Here is the complete letter:
Hi Kendall!
The number characters we use in the west are commonly called Arabic numerals but
the more accurate name used in the history of science is Hindu-Arabic numerals.
Europeans got them from Arabic mathematicians who in turn got them from Hindu
mathematicians.
The shapes of the numeral characters diverged somewhat from their original shapes,
as characters often do over time.
The characters used today in Arabic speaking countries have the same historical origin as
ours.
But those modern Arabic characters
are descended from a slightly different version of the original Hindu-Arabic numeral
character set: namely
the “Eastern Arabic numerals” used by Arabs further east than the north African ones
from which
medieval Europeans adopted numeral characters. (The Roman ones used before in
the west were such an unwieldy technology!)
The eastern characters have changed their shape
less over time than the ones the Europeans adopted. So modern numerals used by Arabs
look a lot more like the original Hindu-Arabic numerals than our numeral characters do.

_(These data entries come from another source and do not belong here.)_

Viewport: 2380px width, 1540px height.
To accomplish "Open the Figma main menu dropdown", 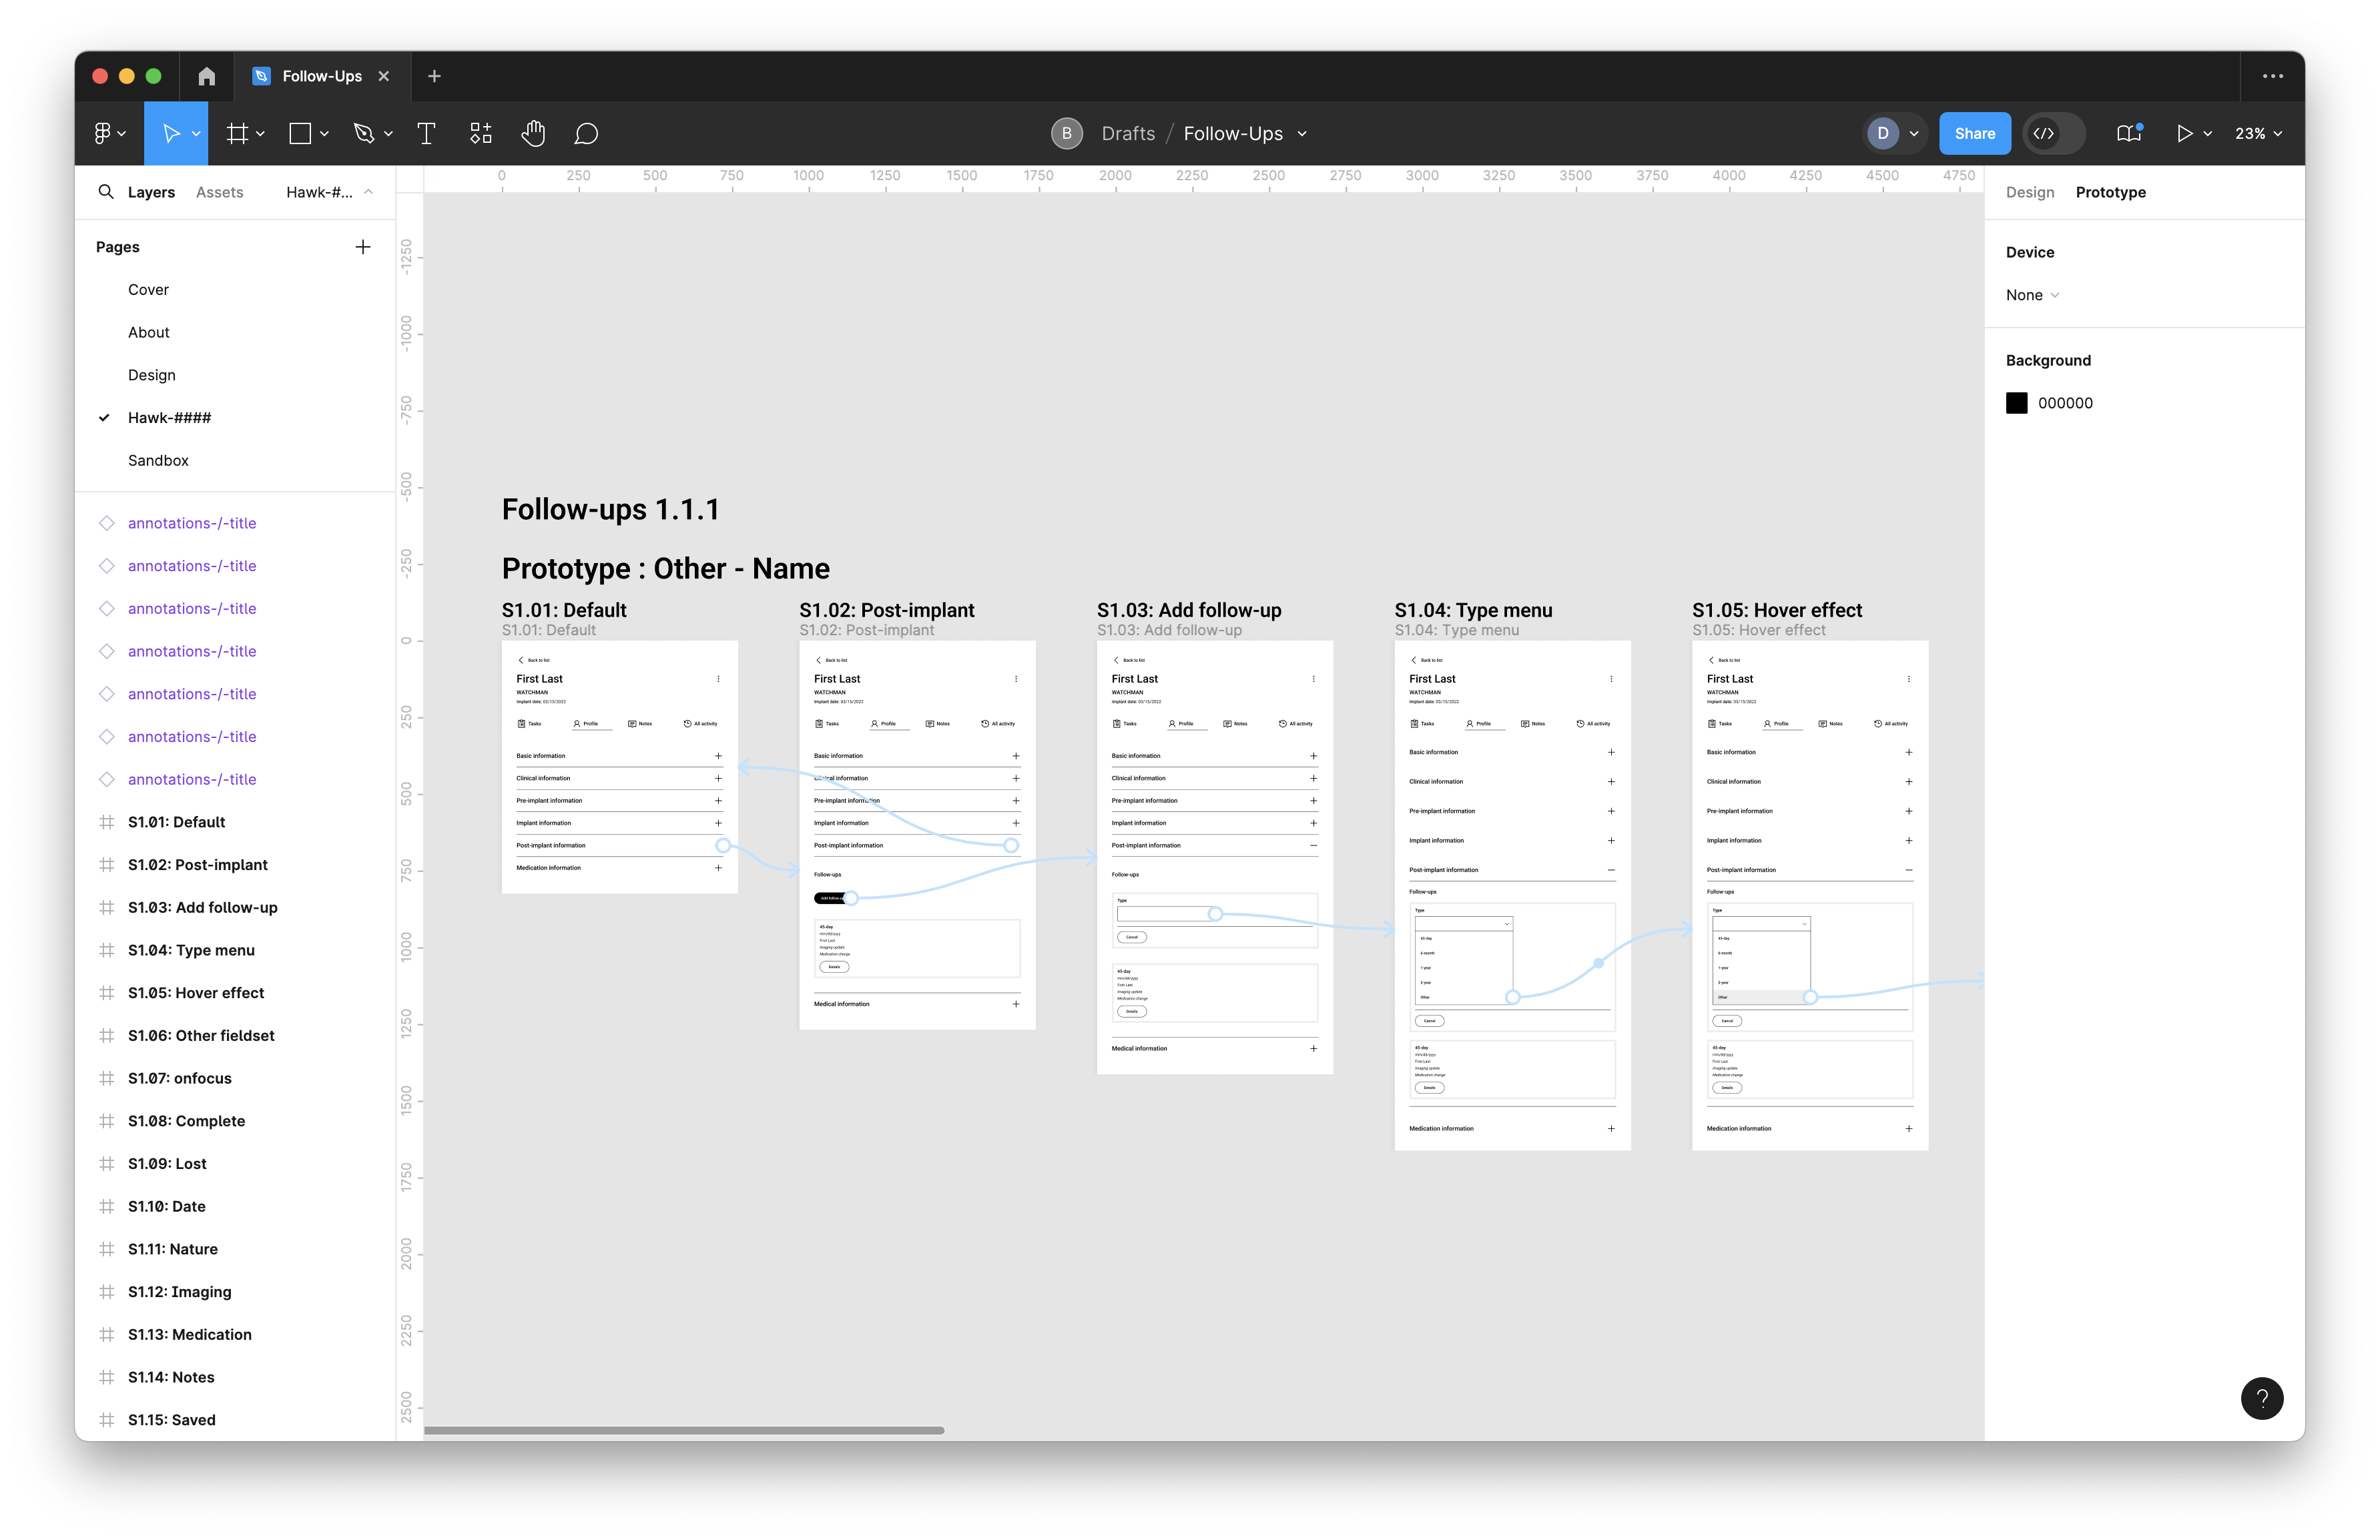I will tap(109, 134).
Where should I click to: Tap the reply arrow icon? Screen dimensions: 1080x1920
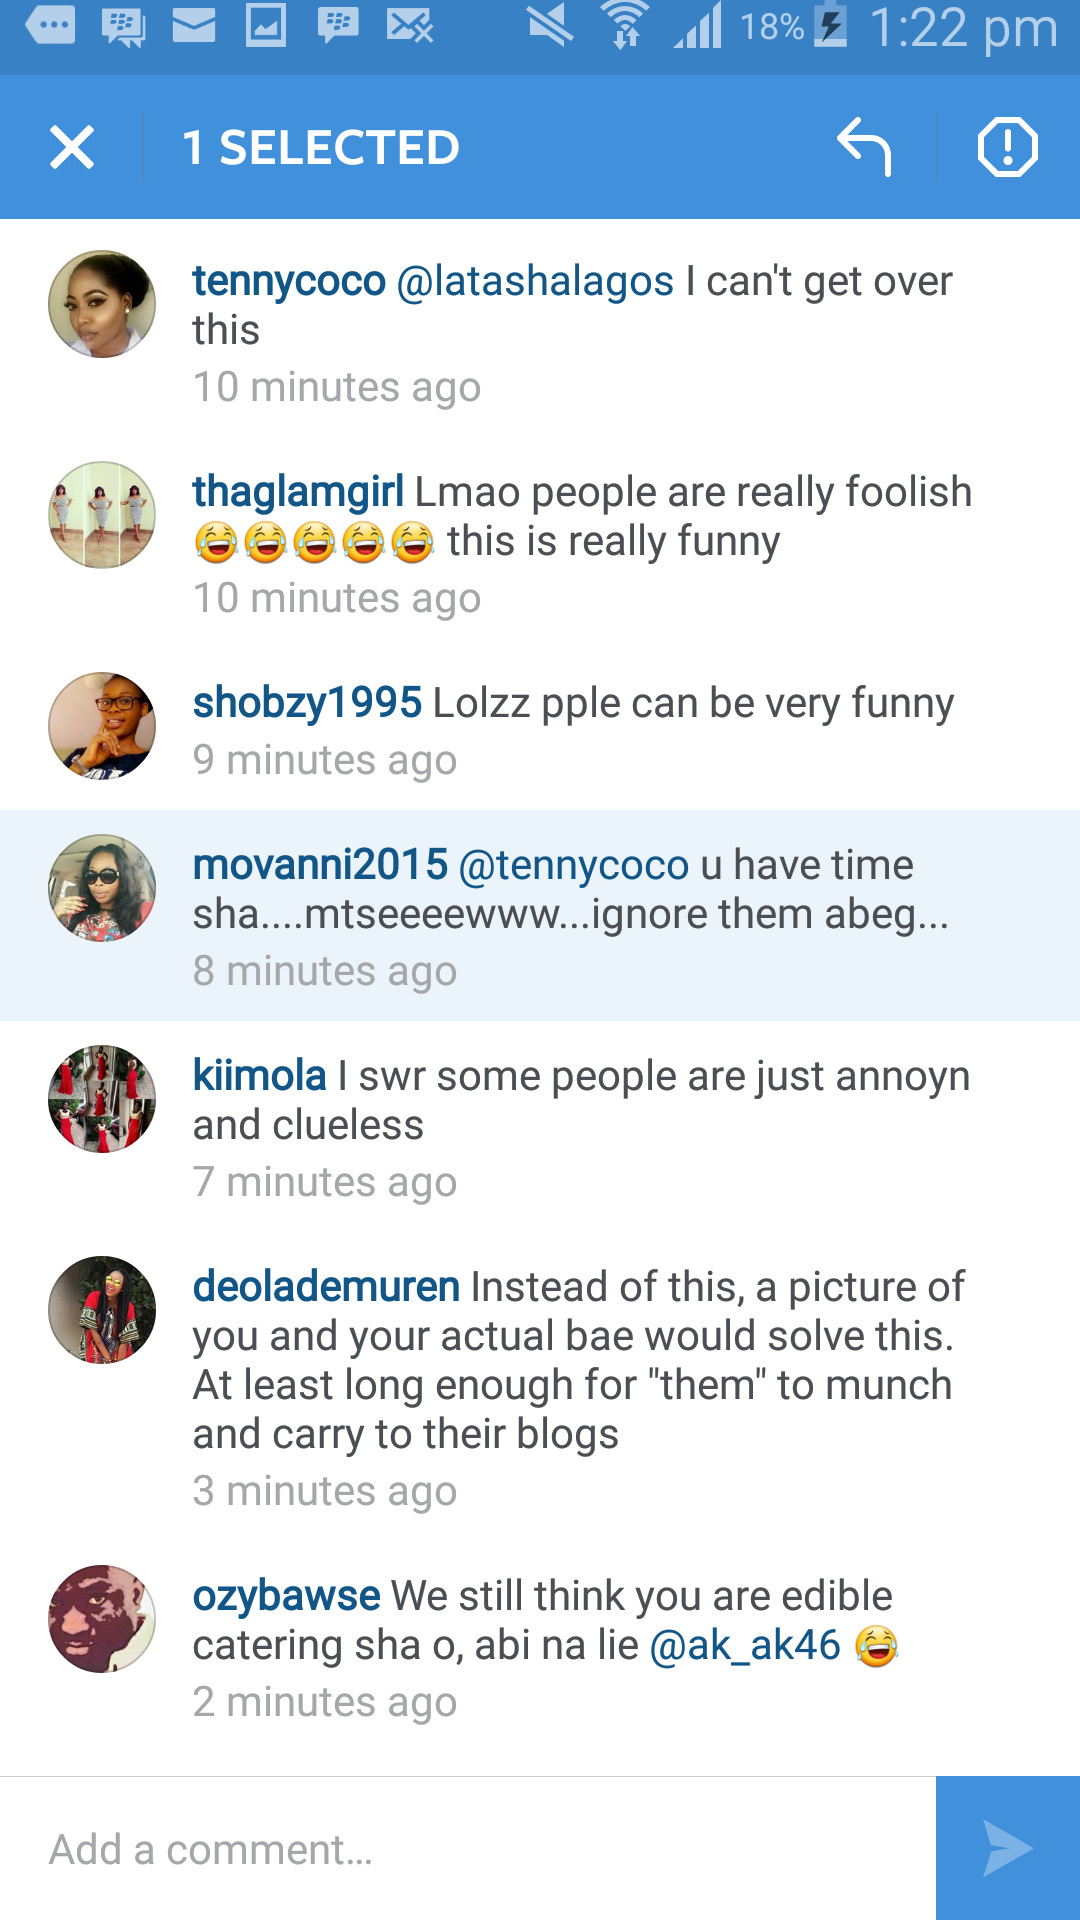pos(864,148)
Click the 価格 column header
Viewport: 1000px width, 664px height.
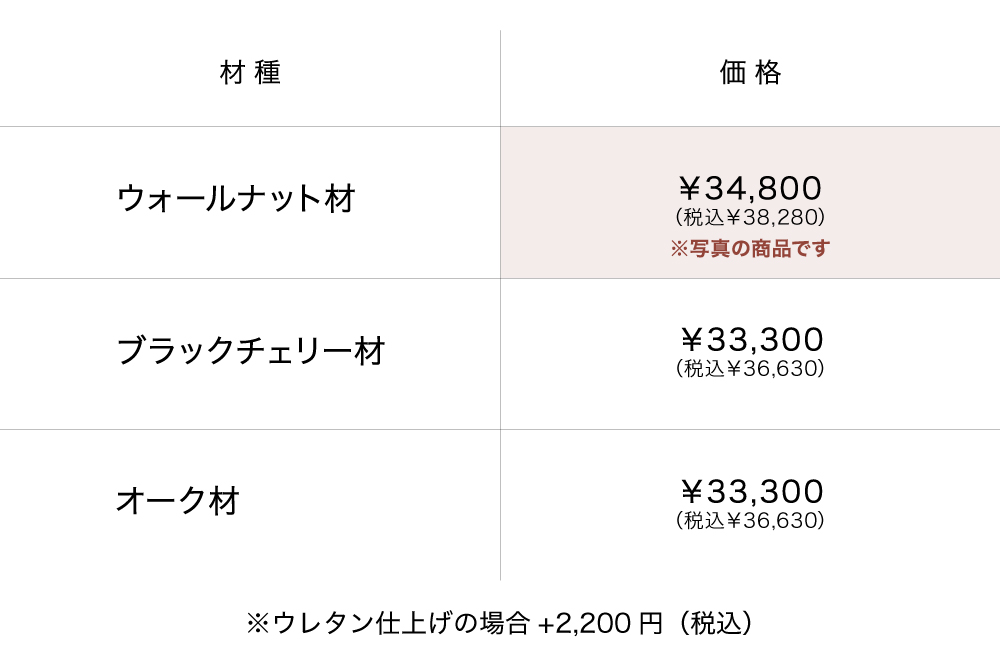coord(750,73)
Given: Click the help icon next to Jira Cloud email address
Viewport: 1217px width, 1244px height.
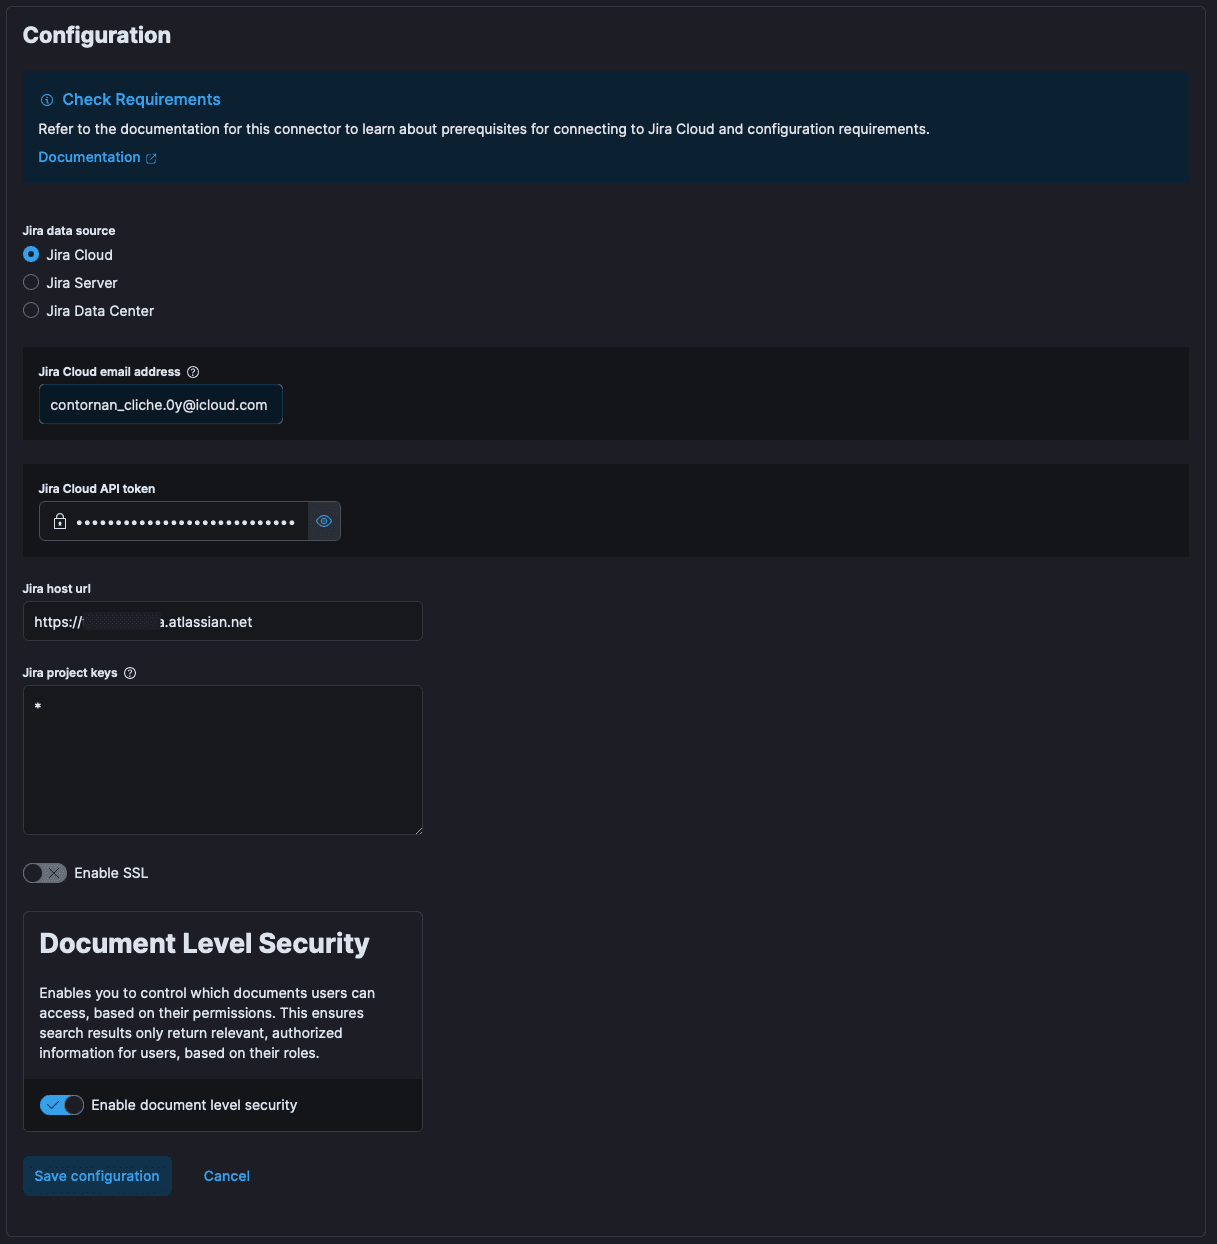Looking at the screenshot, I should (192, 371).
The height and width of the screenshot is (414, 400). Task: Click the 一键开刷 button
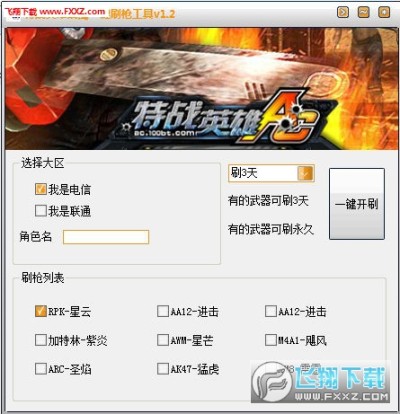pos(357,204)
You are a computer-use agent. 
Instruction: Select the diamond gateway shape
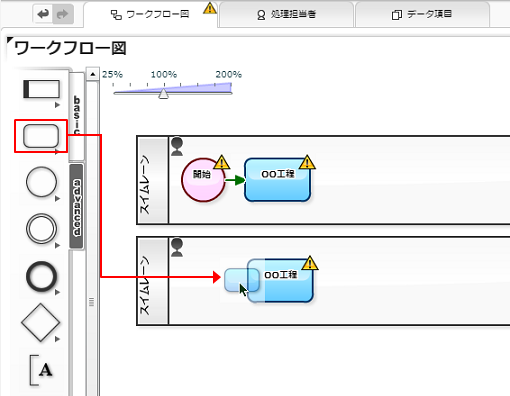(41, 323)
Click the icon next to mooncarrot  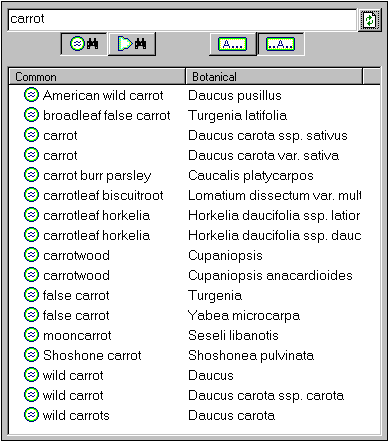pyautogui.click(x=31, y=335)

There’s a good article in Wikipedia under “Arabic numerals”. I see there is a section
of “Evolution of Symbols” that has a table showing the correspondences between the various
historically-related numeral character systems that came out of the original Hindu ones.
Have a look!
These gradual changes in character shapes are similar to the way the single middle eastern
alphabetic character set—that apparently arose just once in history—
developed into all the different modern descendent alphabets, including
our Roman alphabet, the Greek alphabet, the Cyrillic alphabet, and many other alphabets.
(But not
non-alphabetic systems like Chinese characters, Korean characters etc.) The evolution
of our alphabet is an interesting story too. The story I gave you guys about Greek kappa
being historically the same letter as Roman c was just the tip of the iceberg.